■ Set exercise a: In the article on the Nite Ride expansion, translate the following sentence into French: "Searls said the route will also be looked at to see if it needs to be extended to other areas."

■ Extract to read:

The roughly $55,000 vehicle is part of UI President Sally Mason’s six-point plan that she proposed earlier this month. The plan included authorized funding to expand Nite Ride.

The new bus’ service started March 21 and covers the same hours and route as the original bus. A central dispatcher will be used to communicate with both vehicles.

“We want to get a couple of nights under our belt, because we have a new system of dispatching,” said William Searls, associate director of the UI police. “We want to get the buses out, and we want to get things going and want to get our people staffed, and then when the students get back, we’re ready to go.”

After the university received backlash from students on the increased number of sexual assaults reported to UI officials, as well as statements Mason made to The Daily Iowan, Mason introduced the plan to help address their concerns.

With the addition 15-passenger vehicle, which includes the driver and the front-seat passenger, officials will seek to increase service hours.

Searls said the route will also be looked at to see if it needs to be extended to other areas.

There are two drivers who rotate the position every six months, but with the new vehicle, Ken Friedhoff, the coordinator of the Security Division of Public Safety, said the positions might become permanent.

“The big thing I heard from the drivers are you know the people that are taking part of the program they appreciate seeing the same face every night,” Friedhoff said. “They get to know people, there’s conversation, there’s dialogue, and so it’s a better experience.”

With the second vehicle, Freidhoff said he would also like to employ more students to help out drivers.

“The central dispatcher is great and is going to send the information to the drivers and all that, but that person that’s sitting in there is going to help keep track of the number of people getting on the bus, will still kind of line up the destinations where they’re going so we can get things routed out better instead of the driver still having to do all that,” Friedhoff said.

Georgina Dodge, the UI chief diversity officer and associate vice president, said the increased number of reports of sexual assault to the university were alarming, but the community has to be informed.

In addition, Dodge said more dialogue is trying to be exchanged between students and UI officials.

“The increase of sexual assault reporting is intended to increase safety, and that’s the same purpose of doubling the capacity for Nite Ride, so I think that students will react very favorably,” Dodge said. “Everyone has wanted more communication and more transparency, and we’re trying to meet that need.”

■ Data supplied:
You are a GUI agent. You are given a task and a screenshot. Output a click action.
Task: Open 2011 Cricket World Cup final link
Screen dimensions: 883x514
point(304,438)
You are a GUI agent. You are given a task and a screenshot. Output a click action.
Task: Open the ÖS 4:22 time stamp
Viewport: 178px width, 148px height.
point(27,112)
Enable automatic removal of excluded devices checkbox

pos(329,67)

■ Set exercise b: Render the listing as a numbered list, beginning with its first line and continuing through the line that contains "point(304,438)", both included. Omit any blank lines and stop at that line.

■ Complete answer a: Searls a déclaré que l'itinéraire sera également examiné afin de déterminer s'il doit être prolongé vers d'autres secteurs.

■ Complete answer b:
1. You are a GUI agent. You are given a task and a screenshot. Output a click action.
2. Task: Open 2011 Cricket World Cup final link
3. Screen dimensions: 883x514
4. point(304,438)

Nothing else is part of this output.